The story starts with magazine intern Darius (Aubrey Plaza of TV’s “Parks & Recreation”), who is interviewing for a job — not well, mind you. She’s clearly unhappy with life in general, particularly her main gig — an unpaid intern at a Seattle magazine.
At an editorial meeting, the mag’s snarky editor asks for story pitches. Staff member Jeff (Jake Johnson) brings up that he saw a classified ad submitted by a local man seeking a companion for time travel. “Wanted: Somebody to go back in time with me. This is not a joke. You’ll get paid after we get back. Must bring your own weapons. I have only done this once before. Safety not guaranteed.”
They naturally think the (assumed) man’s galaxy is one moon shy of normal. The editor likes the idea and sends Jeff to research the story in upstate Washington. He asks for two interns and is assigned the ever-reluctant Darius and bookish Arnau (Karan Soni), who seems to be joined at the hip to his laptop.
Never miss a local story.
They arrive in the small, seaside community Ocean View, where Darius and Arnau scope out the P.O. box listed in the ad. Jeff, meanwhile has ulterior motives for wanting to do the story.
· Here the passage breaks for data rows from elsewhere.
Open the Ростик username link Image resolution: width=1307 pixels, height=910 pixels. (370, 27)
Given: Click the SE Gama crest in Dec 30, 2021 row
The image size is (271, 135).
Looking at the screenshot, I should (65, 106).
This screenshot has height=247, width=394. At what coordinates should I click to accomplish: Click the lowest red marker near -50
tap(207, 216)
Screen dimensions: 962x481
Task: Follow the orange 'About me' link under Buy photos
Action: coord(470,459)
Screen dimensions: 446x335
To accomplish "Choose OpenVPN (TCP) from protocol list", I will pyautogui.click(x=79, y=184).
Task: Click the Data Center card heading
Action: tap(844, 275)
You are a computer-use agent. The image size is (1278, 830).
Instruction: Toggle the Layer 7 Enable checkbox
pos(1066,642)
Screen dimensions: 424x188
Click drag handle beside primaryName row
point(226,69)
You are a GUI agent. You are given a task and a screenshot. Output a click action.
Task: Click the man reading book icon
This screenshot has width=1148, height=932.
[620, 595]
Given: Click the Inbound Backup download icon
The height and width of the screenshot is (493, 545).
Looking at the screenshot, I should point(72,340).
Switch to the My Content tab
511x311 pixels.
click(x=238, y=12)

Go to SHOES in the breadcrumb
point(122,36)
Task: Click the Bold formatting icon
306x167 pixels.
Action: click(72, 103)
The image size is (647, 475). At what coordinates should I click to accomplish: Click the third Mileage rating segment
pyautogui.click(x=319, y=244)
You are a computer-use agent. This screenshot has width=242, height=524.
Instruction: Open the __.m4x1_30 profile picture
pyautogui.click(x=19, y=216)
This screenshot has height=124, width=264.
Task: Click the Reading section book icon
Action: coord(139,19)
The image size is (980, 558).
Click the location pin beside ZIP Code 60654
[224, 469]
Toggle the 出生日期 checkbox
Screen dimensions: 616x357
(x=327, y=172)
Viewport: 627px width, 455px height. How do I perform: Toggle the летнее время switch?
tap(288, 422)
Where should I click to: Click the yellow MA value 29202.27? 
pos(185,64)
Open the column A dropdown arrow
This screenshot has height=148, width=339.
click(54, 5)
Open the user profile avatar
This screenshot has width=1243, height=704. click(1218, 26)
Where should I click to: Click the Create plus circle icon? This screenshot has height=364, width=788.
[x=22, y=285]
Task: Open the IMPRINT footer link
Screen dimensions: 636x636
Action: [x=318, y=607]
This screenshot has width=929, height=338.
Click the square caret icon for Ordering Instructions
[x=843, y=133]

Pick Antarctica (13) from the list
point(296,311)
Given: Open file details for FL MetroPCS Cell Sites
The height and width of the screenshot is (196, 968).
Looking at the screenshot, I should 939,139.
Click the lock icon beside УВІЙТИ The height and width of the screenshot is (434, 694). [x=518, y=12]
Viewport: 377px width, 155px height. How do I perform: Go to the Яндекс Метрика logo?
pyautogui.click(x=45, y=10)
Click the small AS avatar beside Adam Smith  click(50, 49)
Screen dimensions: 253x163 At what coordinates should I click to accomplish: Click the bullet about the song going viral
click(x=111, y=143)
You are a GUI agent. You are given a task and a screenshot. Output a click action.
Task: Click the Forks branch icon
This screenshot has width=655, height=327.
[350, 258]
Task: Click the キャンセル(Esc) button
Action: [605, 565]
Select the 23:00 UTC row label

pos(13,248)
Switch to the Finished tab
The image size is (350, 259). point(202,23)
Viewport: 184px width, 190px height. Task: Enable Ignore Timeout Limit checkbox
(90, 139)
It’s all an excuse for him to look up an old girlfriend he still has a crush on.
Eventually, Darius tracks down slacker grocery store clerk Kenneth (a perfect Mark Duplass), who at first denies placing the ad.
He’s weird. On edge. And he thinks he’s being constantly followed.
But slowly, Darius’ awkward charm wins him over, and he agrees to induct her into the “mission.” But not without some rigorous training: He teaches her martial arts moves, how to shoot a gun and what to do if they ever get separated while time traveling.
Along the way, they share stories of why they want to go back in time, and their views of the world — all while they outrun Kenneth’s perceived followers, and while Darius thinks she is just indulging him.
And this is when the film becomes charming and warm, even if we still can’t tell if Kenneth is crazy or if he really is building a time machine.
To make matters more complicated, Darius thinks she may be falling for Kenneth.
To reveal more would be a disservice. But screenwriter Derek Connolly (whose script won the Sundance Film Festival’s prestigious Waldo Salt screenwriting award) and first-time feature director Colin Trevorrow keep us guessing through some surprising twists. We begin to doubt our own thinking about Kenneth.
The film boasts a spot-on performance by Plaza, who becomes the heart and conscience of the film. Duplass is electric. Their interaction reveals the tenderness of the human condition.
Eventually, what we get is something completely unexpected. And that goes for the film’s ending, as well. It will leave you soaring.